INFORMATION PROVIDED:
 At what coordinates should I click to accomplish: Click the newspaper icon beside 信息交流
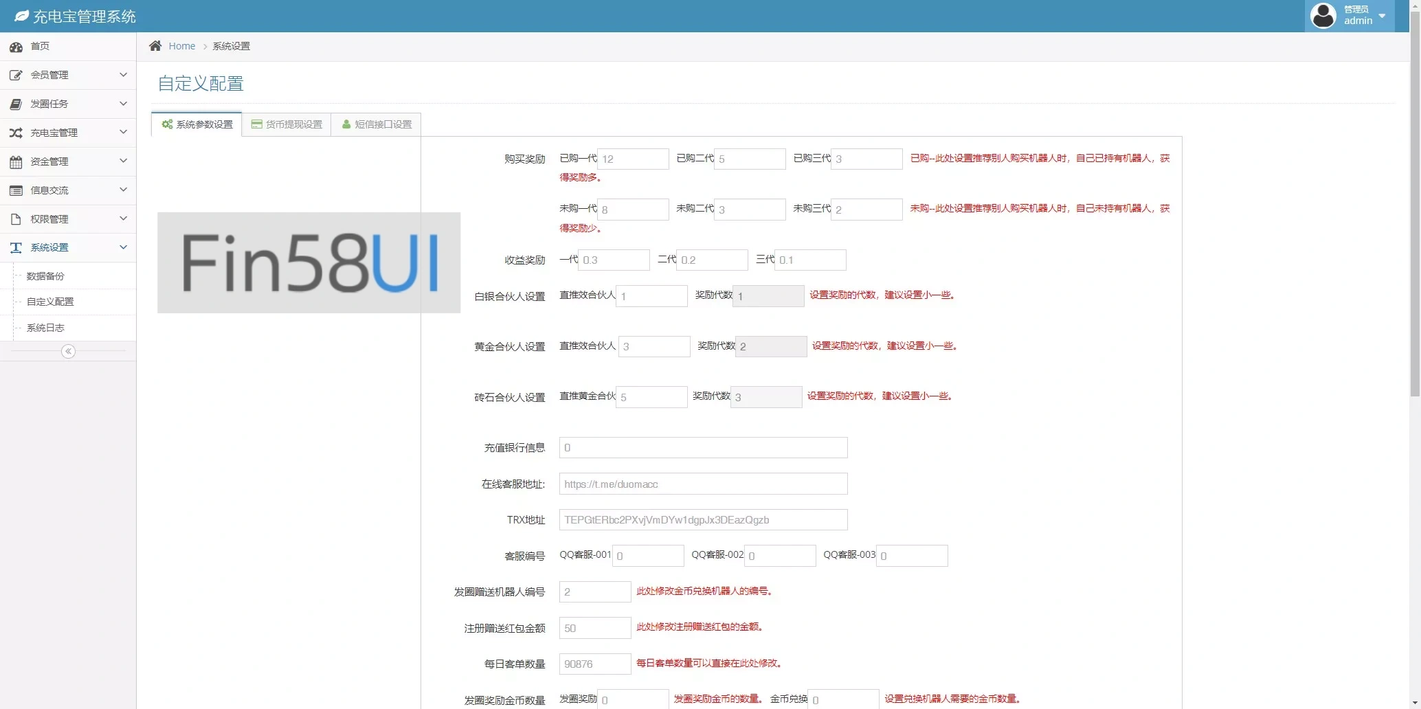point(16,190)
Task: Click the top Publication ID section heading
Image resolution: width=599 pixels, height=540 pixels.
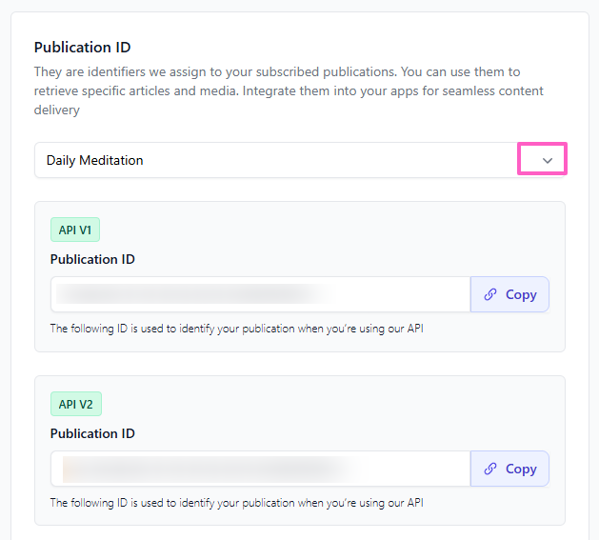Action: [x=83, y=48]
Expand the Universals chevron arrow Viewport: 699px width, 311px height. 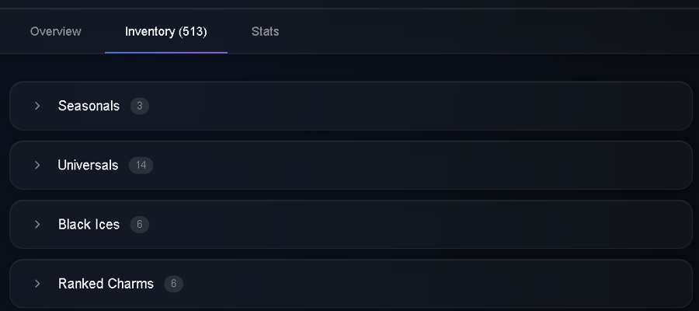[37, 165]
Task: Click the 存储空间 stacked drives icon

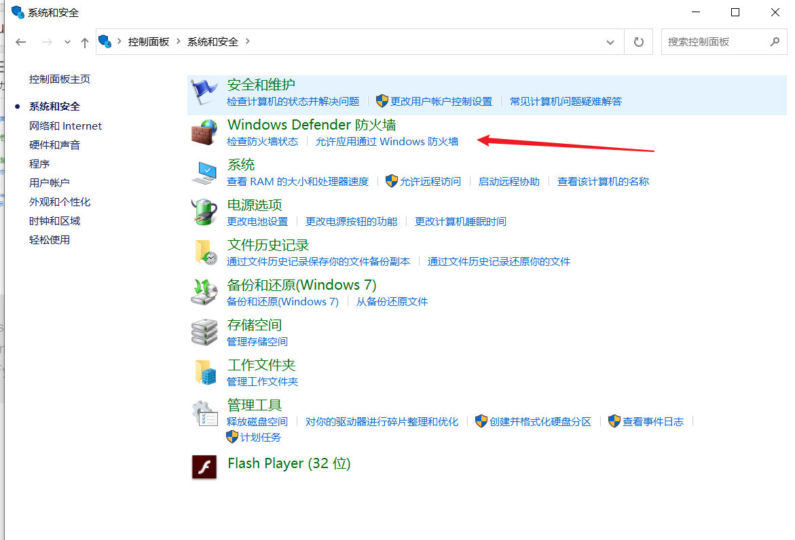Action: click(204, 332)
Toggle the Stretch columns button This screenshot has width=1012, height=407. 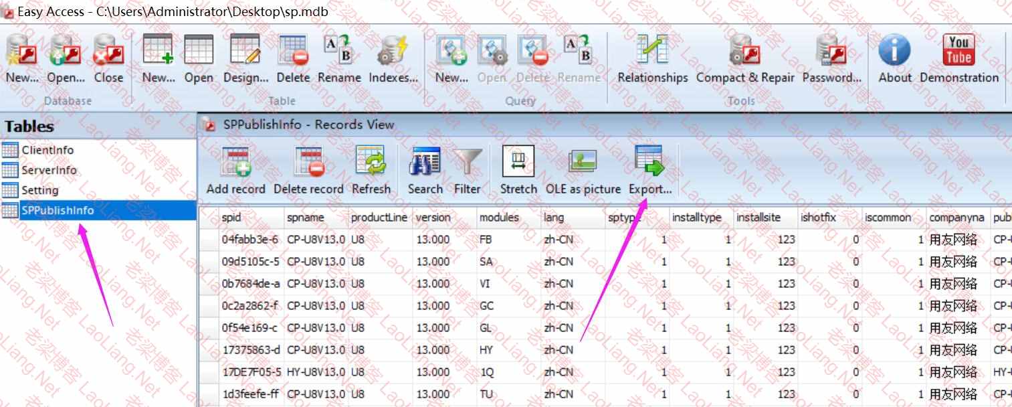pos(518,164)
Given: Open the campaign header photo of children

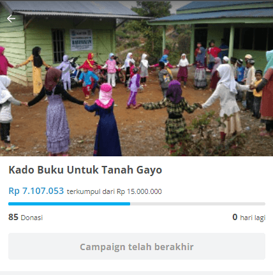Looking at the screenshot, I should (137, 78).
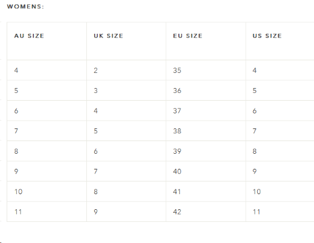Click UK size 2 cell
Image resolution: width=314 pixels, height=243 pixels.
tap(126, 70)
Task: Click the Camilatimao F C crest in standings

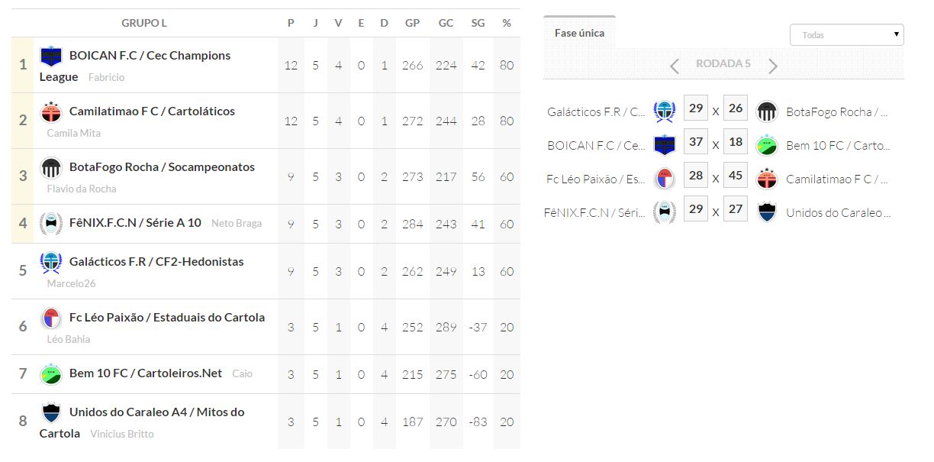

INSTRUCTIONS FOR THE TASK: Show each line above that contains the word "resolution", copying every such line in full.

TASK OUTPUT:
Image resolution: width=599 pixels, height=540 pixels.
Image resolution: width=314 pixels, height=243 pixels.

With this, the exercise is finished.